Fewer people still could inspire me to dig a ladder out from behind the clutter in my garage, climb the ladder, precariously shuffle heavy boxes across high shelves in search of a particular heavy box that contained thousands of old photos, and then spend the better part of a day looking for one specific shot. Bob Ring is one of the few. He inspired me.

He married my cousin when I was a kid and I honestly never knew him very well. But I know that I have three indelible memories of him. Given that I only met him about a dozen times in my life, that's a pretty good hit rate for laying down indelible memories. In my book, that makes him special. 

The first memory is of a day when he joined me and my brother for a round of golf during the summer after I graduated high school.
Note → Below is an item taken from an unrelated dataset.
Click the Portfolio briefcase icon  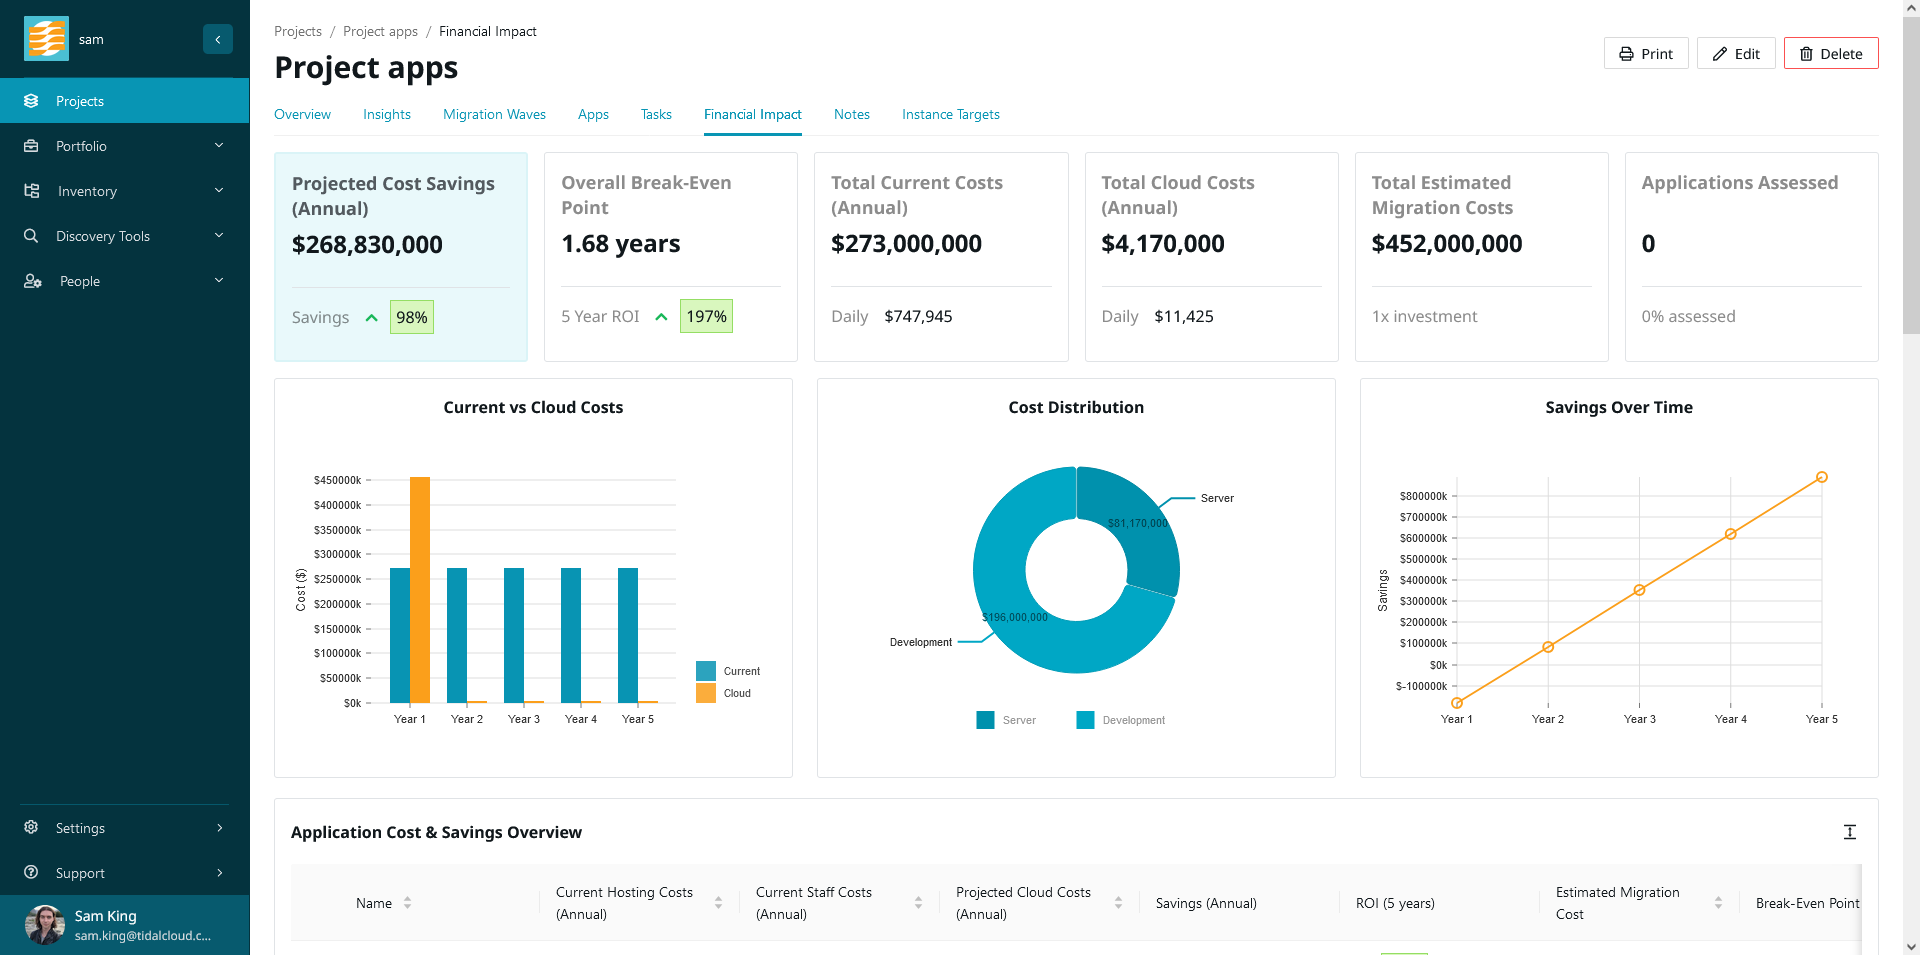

My brother and I were beginners at the sport, but like all golfers, we lived for the occasional good shot when you could watch the ball sail high and far toward the target. I remember that Bob was having vision problems at the time and could not see the flight of his ball after striking it. I wondered how he could possibly enjoy golf if he couldn't see his ball.

His solution was that, after striking the ball, he would turn to observe our faces as we watched it sail away. He would interpret the quality of his shot from the vector of our collective gaze and the tone of our facial expressions. I remember being fascinated at how he held onto his love of golf even though his failing vision had presented a seemingly unassailable obstacle in his path. I don't remember any specific golf shot from that day; I only remember that Bob impressed me as a passionate person who simply would not be denied his fill of joy. I knew then that he was an innately positive person.

A more recent memory is depicted in the (hard to find and retrieve) photo above. I'm not sure why I have always remembered this moment, but it perfectly encapsulated Bob's self-deprecating sense of humor and his ability to make people laugh. His triumphant pose after landing this "lunker" (his description) epitomized his well-grounded character. There's an old saying that "people remember how you make them feel" and Bob always made me feel relaxed and happy. That's probably why I vividly remember this otherwise uneventful day.

And my most visceral memory is of the toast he gave at his eldest daughter's wedding. I don't remember the town, or the church, or even with whom I attended, but I clearly remember Bob's short and eloquent speech welcoming his son-in-law into the family. Coming from a man I had only ever known to behave in a light-hearted and jovial manner, the straight-forward sensitivity of his words struck me as exemplary. 

Bob died recently, a great catch that got away too soon; but I know he lives on prominently in the hearts and minds of those he inspired.